* _PROBLEM TO SOLVE_
Extract the records below verbatim, from the line containing "The height and width of the screenshot is (968, 1090)." through the line containing "(x=30, y=95)", inclusive.

* _ENTRIES SHOWN_
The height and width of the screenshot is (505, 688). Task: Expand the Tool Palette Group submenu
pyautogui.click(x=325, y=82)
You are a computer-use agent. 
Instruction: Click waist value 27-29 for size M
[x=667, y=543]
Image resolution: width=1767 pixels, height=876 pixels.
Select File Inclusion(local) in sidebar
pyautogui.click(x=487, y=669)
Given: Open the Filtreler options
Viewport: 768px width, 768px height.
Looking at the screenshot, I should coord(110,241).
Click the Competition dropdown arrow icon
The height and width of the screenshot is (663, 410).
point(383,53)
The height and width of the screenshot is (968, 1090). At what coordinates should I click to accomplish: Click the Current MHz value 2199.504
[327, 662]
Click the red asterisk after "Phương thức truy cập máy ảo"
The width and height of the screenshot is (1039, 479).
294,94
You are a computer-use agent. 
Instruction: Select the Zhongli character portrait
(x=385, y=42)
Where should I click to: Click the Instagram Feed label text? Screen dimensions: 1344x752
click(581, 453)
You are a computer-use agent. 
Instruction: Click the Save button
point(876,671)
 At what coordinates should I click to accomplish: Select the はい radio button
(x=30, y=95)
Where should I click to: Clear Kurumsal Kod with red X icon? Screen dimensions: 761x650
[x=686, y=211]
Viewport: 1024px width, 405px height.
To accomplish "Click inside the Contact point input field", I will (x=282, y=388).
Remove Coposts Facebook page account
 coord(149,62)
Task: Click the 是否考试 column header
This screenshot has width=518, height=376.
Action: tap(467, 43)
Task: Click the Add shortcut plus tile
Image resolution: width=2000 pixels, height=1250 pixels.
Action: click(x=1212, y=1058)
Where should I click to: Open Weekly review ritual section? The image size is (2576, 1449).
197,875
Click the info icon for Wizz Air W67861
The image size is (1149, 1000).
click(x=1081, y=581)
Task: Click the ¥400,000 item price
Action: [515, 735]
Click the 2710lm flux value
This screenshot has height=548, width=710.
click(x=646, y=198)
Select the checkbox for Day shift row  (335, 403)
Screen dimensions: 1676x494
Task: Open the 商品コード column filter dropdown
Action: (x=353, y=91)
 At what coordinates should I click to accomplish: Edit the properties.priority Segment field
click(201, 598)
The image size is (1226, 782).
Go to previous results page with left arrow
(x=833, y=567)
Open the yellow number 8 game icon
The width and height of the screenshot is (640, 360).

* _FINISHED ANSWER_
The height and width of the screenshot is (968, 1090). At what coordinates should I click to accomplish: Click the Current MHz value 2199.504
[327, 662]
Click the red asterisk after "Phương thức truy cập máy ảo"
The width and height of the screenshot is (1039, 479).
294,94
You are a computer-use agent. 
Instruction: Select the Zhongli character portrait
(x=385, y=42)
Where should I click to: Click the Instagram Feed label text? Screen dimensions: 1344x752
click(581, 453)
You are a computer-use agent. 
Instruction: Click the Save button
point(876,671)
 At what coordinates should I click to accomplish: Select the はい radio button
(x=30, y=95)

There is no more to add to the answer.